* _TO BE DONE_:
1) Update the article on malware spam: rewrite it between "Last month saw" and "to the report.", inclusive, with "Symantec" changed to "the security company".
2) Go on with the article about the rise in malware spam and phishing, picking up right after its last sentence.

* _EXTRACT TO READ_:
[START]

Spammers seeking to rebuild botnets after legal actions shut down several zombie networks are driving a surge in malware-containing spam according toe Symantec.

Last month saw a surge in malware-containing spam, according to a new study by Symantec. Interestingly, while Symantec said that malware-containing spam never comprised more than 3% of all spam on any given day in 2010, all of that changed in June. "Malware spam made up almost 12% of all spam on June 13th, and topped 5% on June 3rd and 15th," according to the report.

What's behind the increase? According to Symantec, spammers appear to be "trying to make up for the loss of several zombie networks, due to legal actions." In other words, they're pumping out spam with malware in an attempt to build their botnets back up to full strength, adding as many compromised -- aka zombie -- PCs as they can.

Spam-containing malware isn't the only attack that's lately been on the increase. Indeed, from May to June 2010, the incidence of phishing attacks increased by 25%. In part, this was due to the prevalence of attackers using automated toolkits for creating their phishing attacks; the use of such toolkits more than doubled in that timeframe. The number of free webhosting services being used in such attacks also increased by 26% from May to June, to comprise 11% of all phishing attacks.

[END]

* _EXTRACTED INFORMATION_:

[START]

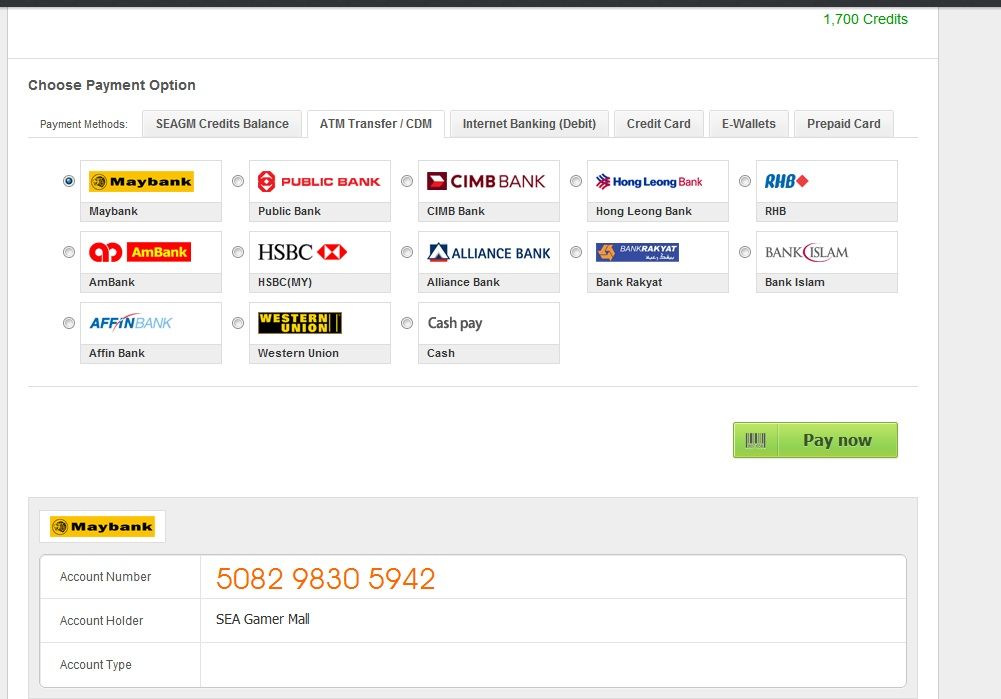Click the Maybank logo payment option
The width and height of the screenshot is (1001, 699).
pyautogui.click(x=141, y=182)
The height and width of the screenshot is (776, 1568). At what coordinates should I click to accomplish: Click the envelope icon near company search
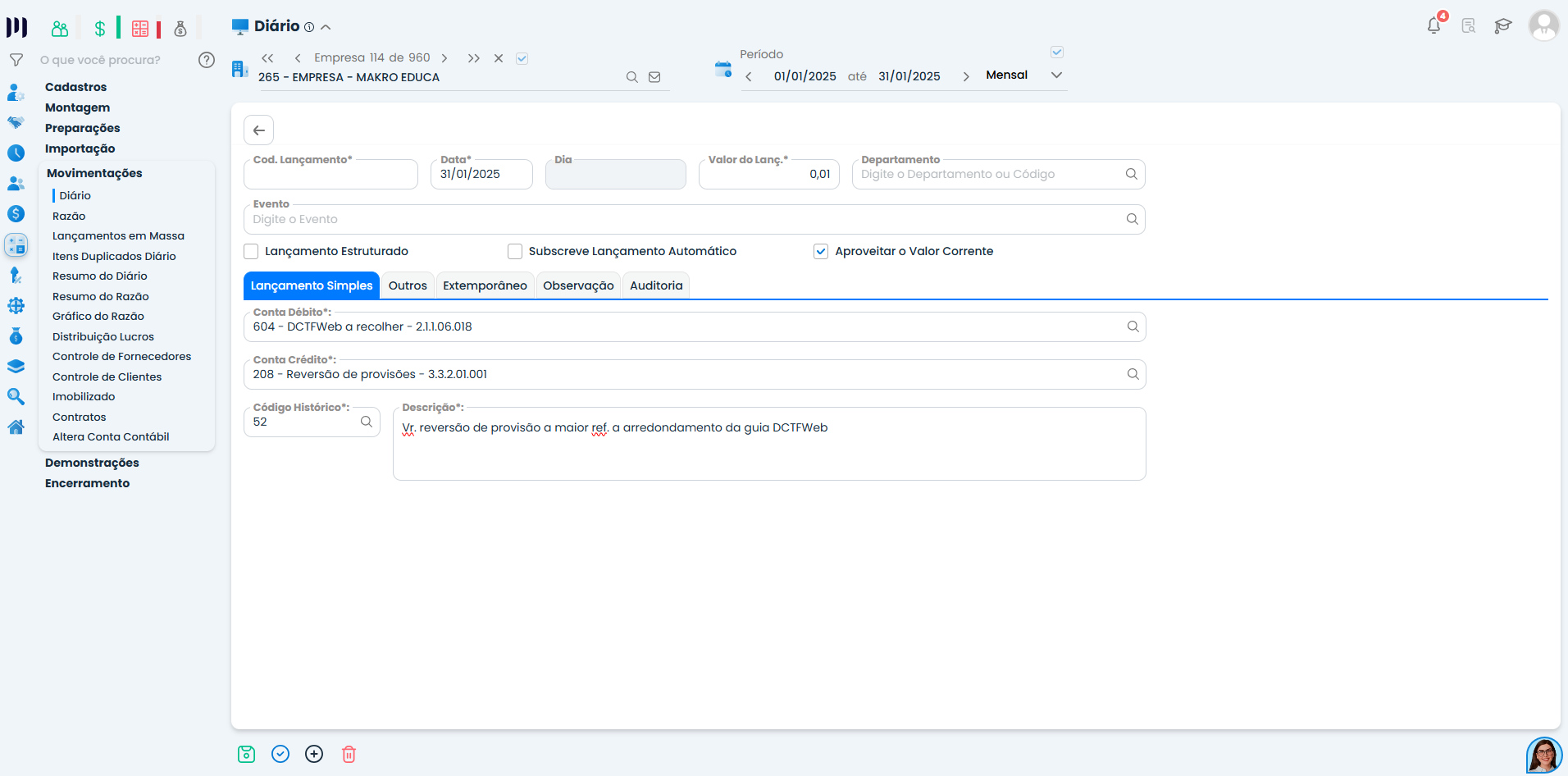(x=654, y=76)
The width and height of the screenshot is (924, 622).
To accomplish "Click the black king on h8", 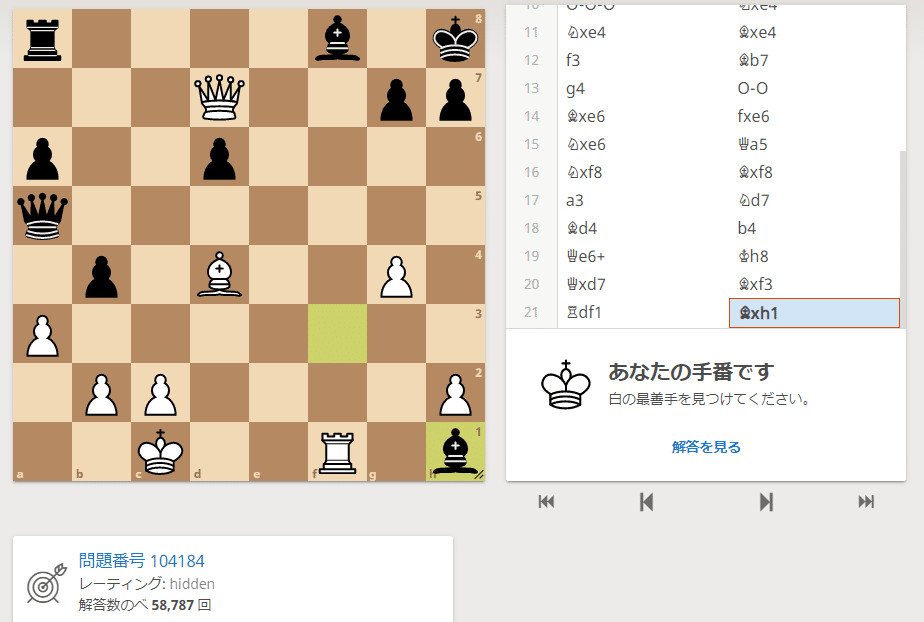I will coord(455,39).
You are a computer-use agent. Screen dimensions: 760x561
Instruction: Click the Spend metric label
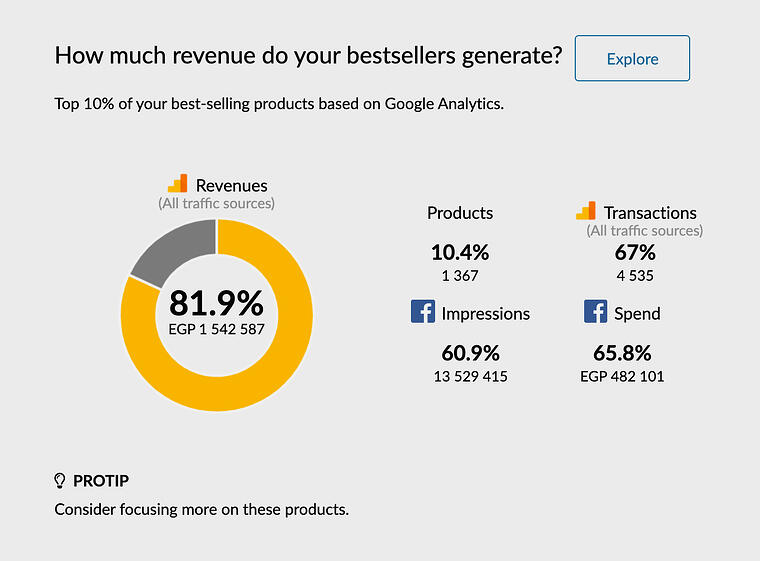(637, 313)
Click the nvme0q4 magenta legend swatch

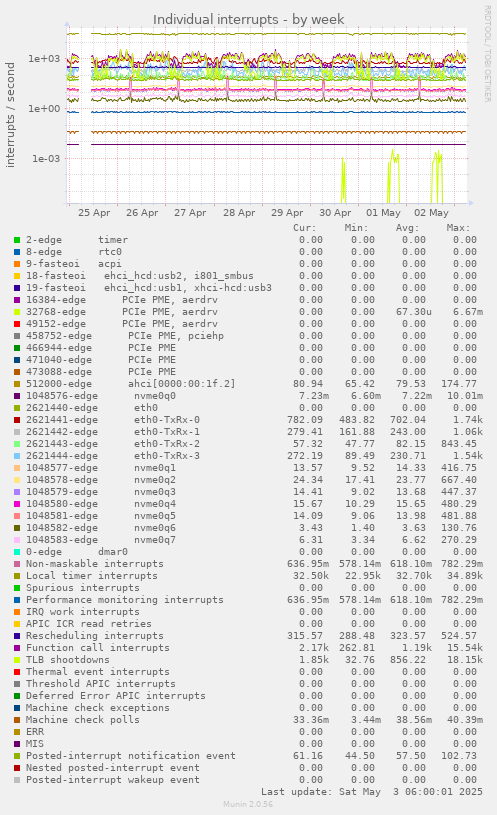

[END]

* _ANSWERS FOR THIS EXERCISE_:
1)
Last month saw a surge in malware-containing spam, according to a new study by the security company. Interestingly, while the security company said that malware-containing spam never comprised more than 3% of all spam on any given day in 2010, all of that changed in June. "Malware spam made up almost 12% of all spam on June 13th, and topped 5% on June 3rd and 15th," according to the report.

2)
As always, the primary motive behind phishing attacks appears to be monetary, with 85% of all phishing attacks targeting financial institutions, versus 14% targeting information services companies, and less than 1%, government agencies.

On a positive note, however, the amount of spam in the wild has recently declined. While spam comprised 88.3% of all email messages in June, that was down from 89.8% in May.

In recent months, attackers have also been creating more phishing websites that spoof Google's social networking site Orkut, especially in Brazilian Portuguese, since Orkut's biggest traction is in Brazil, said Symantec. These spoof sites have even been going so far as to mimic Google's changing imagery, often based on popular holidays, such as Earth Day and Mother's Day. This attention to detail may result from the need to trick the maximum number of people during the short window that a phishing site remains active -- just 54 hours, according to Symantec -- before it gets shut down.